Pour certains, Les Praticables pouvaient sembler être une nouvelle forme artistique introduite dans le quartier par son initiateur, Lamine Diarra – mais pour moi, ce n’était pas nouveau.
Je me revois petite en compagnie de mes sœurs, pénétrant pour la première fois dans la petite mairie de notre quartier pour aller voir la toute première pièce de théâtre de ma vie. Aller au théâtre ou au cinéma au début des années 80 était un événement marquant, un évènement qu’il fallait préparer à l’avance. À cet âge, ce n'étaient pas tant les sujets qui y étaient traités qui nous captivaient, mais plutôt les mimiques des comédiens qui nous faisaient rire à nous donner mal au ventre.

Au-delà des scènes comiques, les acteurs avaient toujours le souci de faire passer un message à l’auditoire. Tout comme les contes de ma grand-mère, le théâtre était pour nous une forme d’enseignement moral et de leçons de vie. À cette époque, les sujets traités tiraient leurs origines des contes et des récits populaires. Je me souviens d’une représentation appelée le « Nyogolon », une forme de théâtre populaire où les comédiens mêlaient danse, acrobaties et chant.
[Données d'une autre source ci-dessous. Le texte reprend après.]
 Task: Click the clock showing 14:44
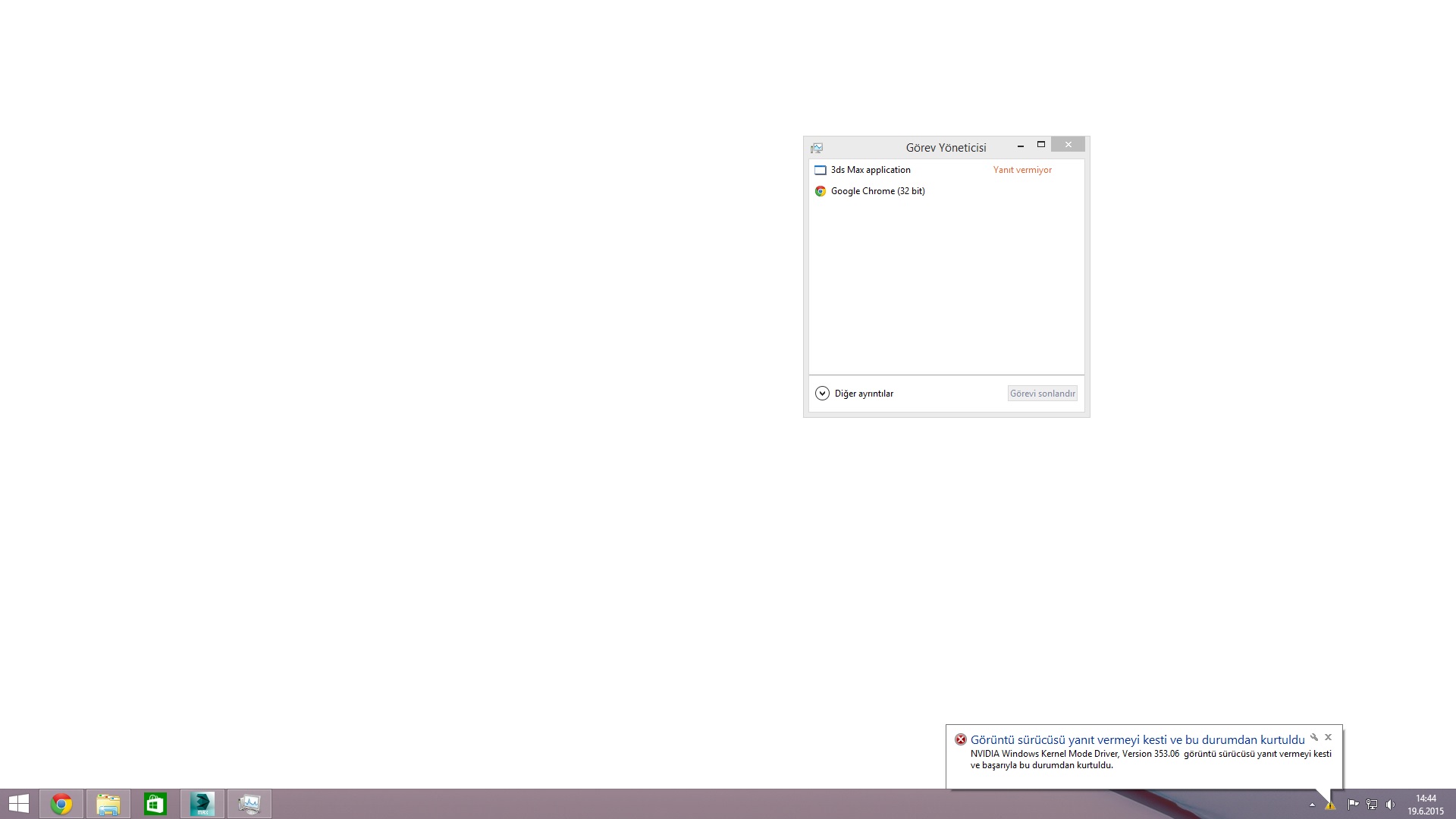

Il n’était pas rare qu’ils fassent participer les spectateurs durant les représentations, et derrière la performance, il y avait toujours un message social.
C’est ce qui faisait du « Nyogolon » un puissant vecteur de communication pour les communautés locales, et il s’inscrivait dans une tradition plus large de communication publique, couramment utilisée dans la publicité, les messages sécuritaires, ainsi que les campagnes sanitaires et agricoles. Cette forme d’art existe toujours et continue d’être utilisée pour passer des messages aux communautés locales. Les pièces de théâtre s’invitent dans presque toutes les cérémonies publiques au Mali. Entre deux discours ou interludes musicaux, on passe d’importants messages au public. La chaîne de la télévision nationale consacre du temps d’antenne pour la diffusion de pièces de théâtre, souvent présentées sous forme de sketchs. Cette visibilité a servi de tremplin à de nombreux comédiens, les propulsant sur la scène artistique internationale.
Une campagne marquante de mon enfance, sur les dangers de l’utilisation de produits éclaircissants pour la peau
J’ai toujours le souvenir d’une des campagnes les plus marquantes de mon enfance pour sensibiliser aux dangers de l’utilisation des produits éclaircissants pour la peau. Elle était devenue très populaire par son originalité, car la pièce mettait en scène des marionnettes et non des comédiens – une première à l’époque. Son influence perdure encore : une chanson tirée de la pièce, « Dimogo ba gnekelen », qui signifie « grosse mouche borgne », est toujours utilisée pour désigner les adeptes du blanchiment corporel. Même aujourd’hui, il n’est pas rare d’entendre des enfants du quartier fredonner l’air de cette célèbre chanson lorsqu’ils croisent un « Tchatcho », un terme malien qui désigne ceux qui se dépigmentent la peau. Malgré l’influence durable du colonialisme et de la modernité, cette forme indigène de théâtre africain, ancré dans les traditions orales et les contes populaires, continue de prospérer grâce à l’engagement des metteurs en scène, des dramaturges, des acteurs et des communautés qui l’adoptent. Elle perdure car elle reflète leurs réalités vécues.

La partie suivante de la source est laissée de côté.